** Aim of the exercise **
Present everything from the line containing "Japan label on the x axis" down to the end of the material as a numbered list, omitting any blank lines.

** START Supplied data **

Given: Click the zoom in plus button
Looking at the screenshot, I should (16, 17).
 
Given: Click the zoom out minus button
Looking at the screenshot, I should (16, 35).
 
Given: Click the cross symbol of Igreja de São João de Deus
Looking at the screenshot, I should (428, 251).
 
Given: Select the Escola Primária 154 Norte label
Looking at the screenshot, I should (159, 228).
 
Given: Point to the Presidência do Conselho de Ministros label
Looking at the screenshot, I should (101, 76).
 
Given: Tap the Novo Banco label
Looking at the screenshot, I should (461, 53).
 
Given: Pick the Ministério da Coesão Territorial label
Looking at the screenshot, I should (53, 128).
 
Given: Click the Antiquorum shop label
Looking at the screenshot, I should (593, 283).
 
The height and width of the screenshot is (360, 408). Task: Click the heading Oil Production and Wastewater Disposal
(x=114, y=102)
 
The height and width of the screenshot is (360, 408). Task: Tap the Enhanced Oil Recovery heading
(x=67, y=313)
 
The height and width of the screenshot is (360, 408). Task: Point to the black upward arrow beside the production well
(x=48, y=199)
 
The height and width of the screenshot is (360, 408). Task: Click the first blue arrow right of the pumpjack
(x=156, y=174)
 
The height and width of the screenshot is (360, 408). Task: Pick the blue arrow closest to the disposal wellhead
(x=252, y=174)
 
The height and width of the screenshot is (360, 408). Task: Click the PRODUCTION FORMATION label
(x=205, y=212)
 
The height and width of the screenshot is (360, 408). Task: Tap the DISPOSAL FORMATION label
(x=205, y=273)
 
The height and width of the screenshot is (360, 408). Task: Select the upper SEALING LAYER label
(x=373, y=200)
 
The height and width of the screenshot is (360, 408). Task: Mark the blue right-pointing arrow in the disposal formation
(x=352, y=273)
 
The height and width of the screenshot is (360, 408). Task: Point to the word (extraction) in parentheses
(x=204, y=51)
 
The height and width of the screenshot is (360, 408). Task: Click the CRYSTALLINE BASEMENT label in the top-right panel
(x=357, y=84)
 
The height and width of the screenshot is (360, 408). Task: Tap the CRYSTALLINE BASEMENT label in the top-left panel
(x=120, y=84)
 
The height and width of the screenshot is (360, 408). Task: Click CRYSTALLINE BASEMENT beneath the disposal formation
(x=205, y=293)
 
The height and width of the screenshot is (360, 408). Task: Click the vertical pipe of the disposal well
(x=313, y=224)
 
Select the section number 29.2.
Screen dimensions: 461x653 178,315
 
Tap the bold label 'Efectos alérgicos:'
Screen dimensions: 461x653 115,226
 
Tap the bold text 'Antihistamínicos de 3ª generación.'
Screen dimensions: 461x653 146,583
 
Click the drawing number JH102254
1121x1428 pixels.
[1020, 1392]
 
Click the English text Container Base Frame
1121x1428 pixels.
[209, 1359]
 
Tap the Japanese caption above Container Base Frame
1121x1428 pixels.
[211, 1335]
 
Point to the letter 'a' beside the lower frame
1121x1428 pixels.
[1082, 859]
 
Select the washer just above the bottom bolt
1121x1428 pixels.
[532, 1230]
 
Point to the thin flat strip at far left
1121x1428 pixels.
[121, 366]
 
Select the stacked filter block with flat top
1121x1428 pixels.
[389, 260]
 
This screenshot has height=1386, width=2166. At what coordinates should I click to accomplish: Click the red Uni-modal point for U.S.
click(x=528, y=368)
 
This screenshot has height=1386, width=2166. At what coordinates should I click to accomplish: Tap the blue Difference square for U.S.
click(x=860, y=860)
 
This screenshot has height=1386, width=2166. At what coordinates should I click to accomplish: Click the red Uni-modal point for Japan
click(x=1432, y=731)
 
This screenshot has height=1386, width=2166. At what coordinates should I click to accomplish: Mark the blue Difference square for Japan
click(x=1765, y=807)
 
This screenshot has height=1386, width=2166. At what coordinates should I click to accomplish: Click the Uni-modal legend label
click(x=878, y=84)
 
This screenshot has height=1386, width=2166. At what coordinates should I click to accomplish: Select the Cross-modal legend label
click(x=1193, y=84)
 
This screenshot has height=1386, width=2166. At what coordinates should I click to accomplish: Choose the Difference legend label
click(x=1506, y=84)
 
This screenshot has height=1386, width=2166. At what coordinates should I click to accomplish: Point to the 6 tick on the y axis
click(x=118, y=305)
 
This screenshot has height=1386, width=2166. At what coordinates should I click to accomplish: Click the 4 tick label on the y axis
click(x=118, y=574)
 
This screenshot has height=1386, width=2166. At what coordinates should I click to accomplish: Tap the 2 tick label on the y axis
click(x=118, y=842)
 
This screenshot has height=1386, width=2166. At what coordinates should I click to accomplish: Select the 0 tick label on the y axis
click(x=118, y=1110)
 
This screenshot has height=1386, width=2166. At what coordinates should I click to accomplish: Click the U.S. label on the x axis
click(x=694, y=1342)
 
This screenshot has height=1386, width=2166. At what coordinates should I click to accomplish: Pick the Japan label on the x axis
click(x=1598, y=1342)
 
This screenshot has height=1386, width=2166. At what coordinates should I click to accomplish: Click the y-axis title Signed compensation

** END Supplied data **

** Written reply **
1. This screenshot has height=1386, width=2166. At what coordinates should I click to accomplish: Pick the Japan label on the x axis
2. click(x=1598, y=1342)
3. This screenshot has height=1386, width=2166. At what coordinates should I click to accomplish: Click the y-axis title Signed compensation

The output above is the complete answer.